Actually, he is, as was Lincoln's suspension of the writ, as was Roe, as was Roper. I'm against ALL the lawlessness. Who knows, maybe Bush's playfulness with written laws will make textualists of all the purposivists out there...there is, after all, a reason to write things down and to insist that words have meanings that can be understood: the rule of law.

T.
 

The AUMF argument only makes sense in relation to the (far stronger) Article II claim. We need to take a step back and think here: does the administration have the right to intercept messages from an organization we have declared war on to residents of the US without judicial oversite? If we were talking about Goebbels sending letters to German immigrants i imagine it would pass the laugh test. Its the wiretapping that is freaking us out. If it was a letter or morse code or smoke signals no-one would think twice about the governments ability to intercept it when its transmitted from an overseas combatant.
 

Actually, Mark, your points are fair as to the substance of things. But law is not just about results. I'm not so bothered by wiretaps--I think the internet and Visa have pretty much eliminated privacy, a right we tend to fetishize in modernity anyway.
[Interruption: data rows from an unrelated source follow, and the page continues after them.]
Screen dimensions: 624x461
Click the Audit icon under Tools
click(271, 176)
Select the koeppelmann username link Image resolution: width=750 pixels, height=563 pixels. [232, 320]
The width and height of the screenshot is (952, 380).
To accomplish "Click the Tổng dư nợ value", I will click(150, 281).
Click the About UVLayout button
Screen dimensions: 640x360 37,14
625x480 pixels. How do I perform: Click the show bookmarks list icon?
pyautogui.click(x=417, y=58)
So I might be perfectly comfortable with giving this power to the executive.

What I am not comfortable with is the prospect of a lawless executive claiming to be the sole interpreter of its own unwritten inherent powers. This surveillance program, if it is necessary for our security, could be accomplished legislatively, and I would not be bothered.
 

The best discussion of Lincoln's constitutional thought I've seen is "Lincoln's Constitution," by Daniel Farber. My impression from that book is that Lincoln was a good deal more respectful of constitutional and Congressional authority than Bush/Gonzales are. Far from overriding settled law when it was inconvenient, Lincoln acknowledged that ultimately Congressional authority was required for constitutionally controversial emergency actions.
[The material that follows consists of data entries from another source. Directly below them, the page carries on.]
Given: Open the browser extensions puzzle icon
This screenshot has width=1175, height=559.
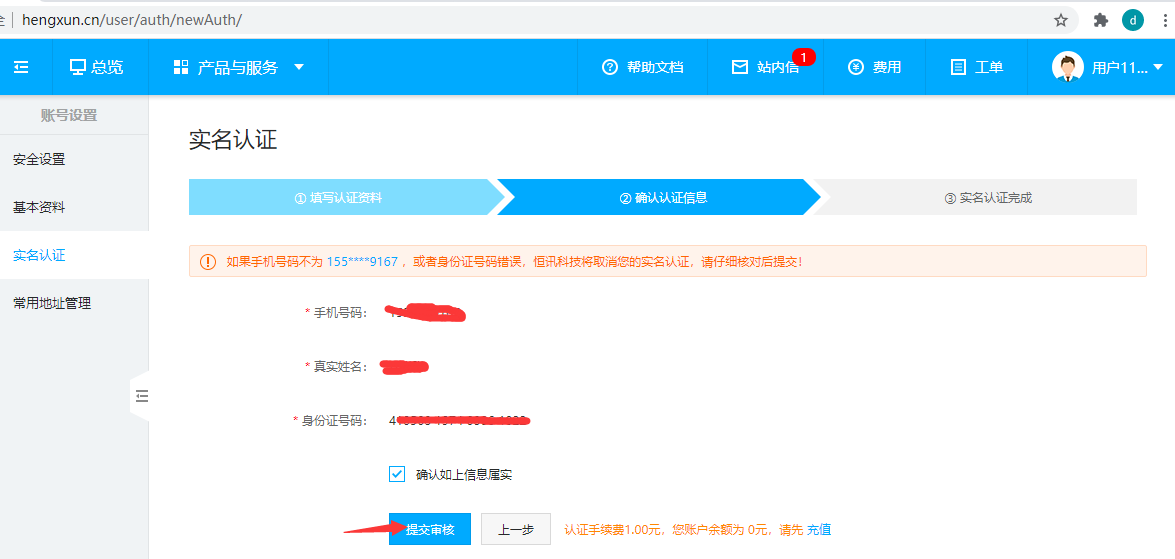Looking at the screenshot, I should coord(1101,20).
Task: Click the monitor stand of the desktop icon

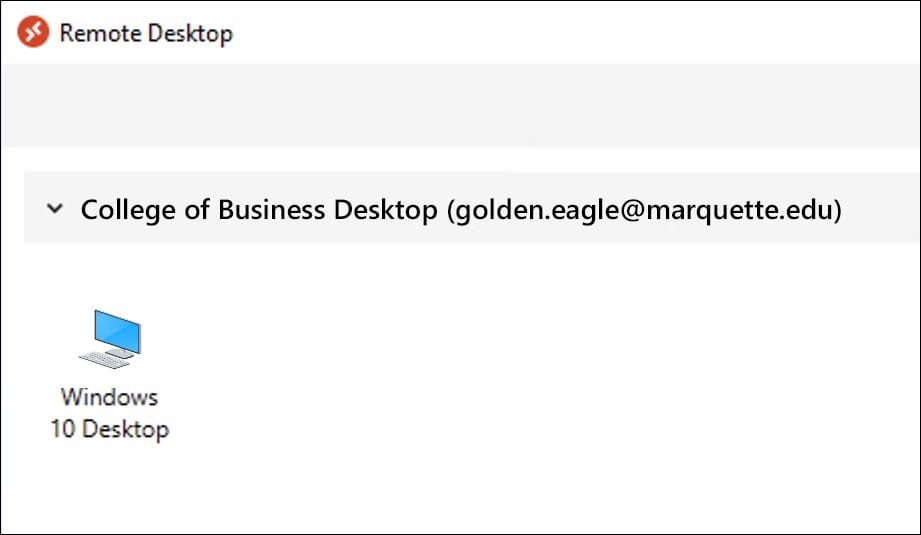Action: point(120,351)

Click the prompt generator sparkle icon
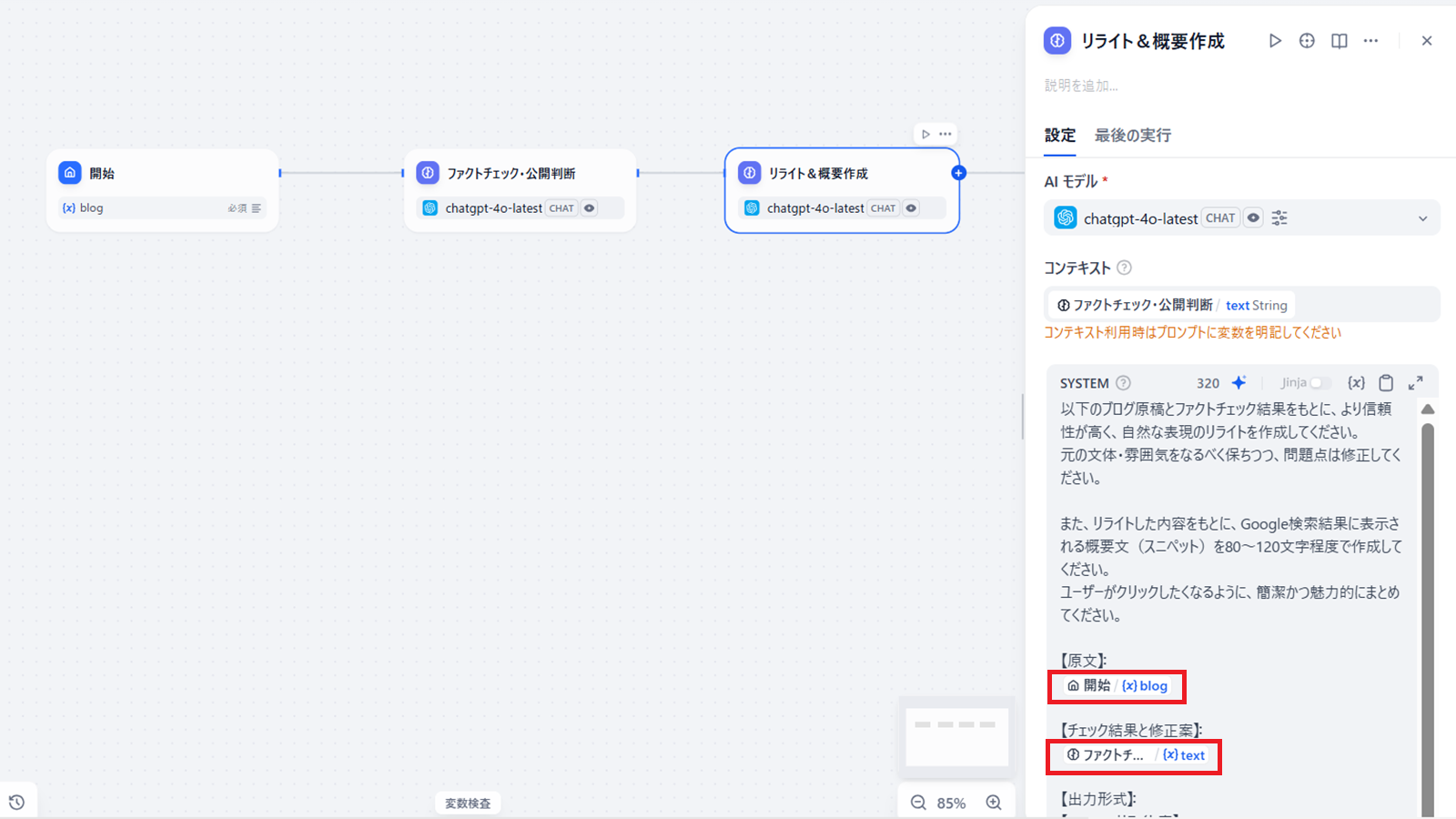point(1239,383)
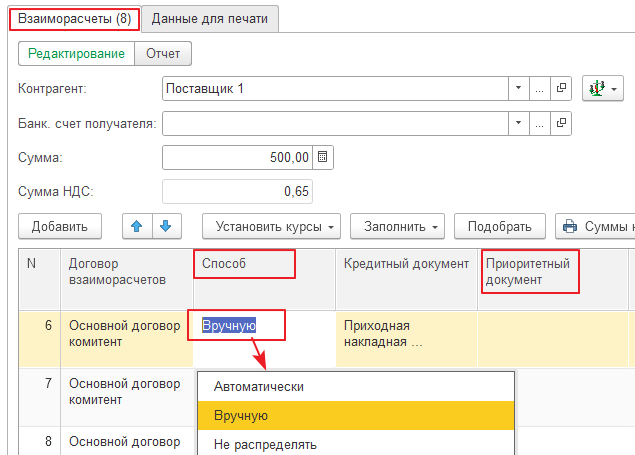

My other impression is that the Civil War was a far more existential threat to the United States than the current perma-yellow-alert emergency is.

As to Goebbels and German immigrants: if there had been settled law against wiretaps of this sort, that should have been serious back then too. I seem to recall other actions against Americans of foreign extraction back then that most Americans are ashamed of today.
 

"What I am not comfortable with is the prospect of a lawless executive claiming to be the sole interpreter of its own unwritten inherent powers."

If that were truly the case he would hardly be briefing Congressional leaders. Assumedly there was aquessance in their silence.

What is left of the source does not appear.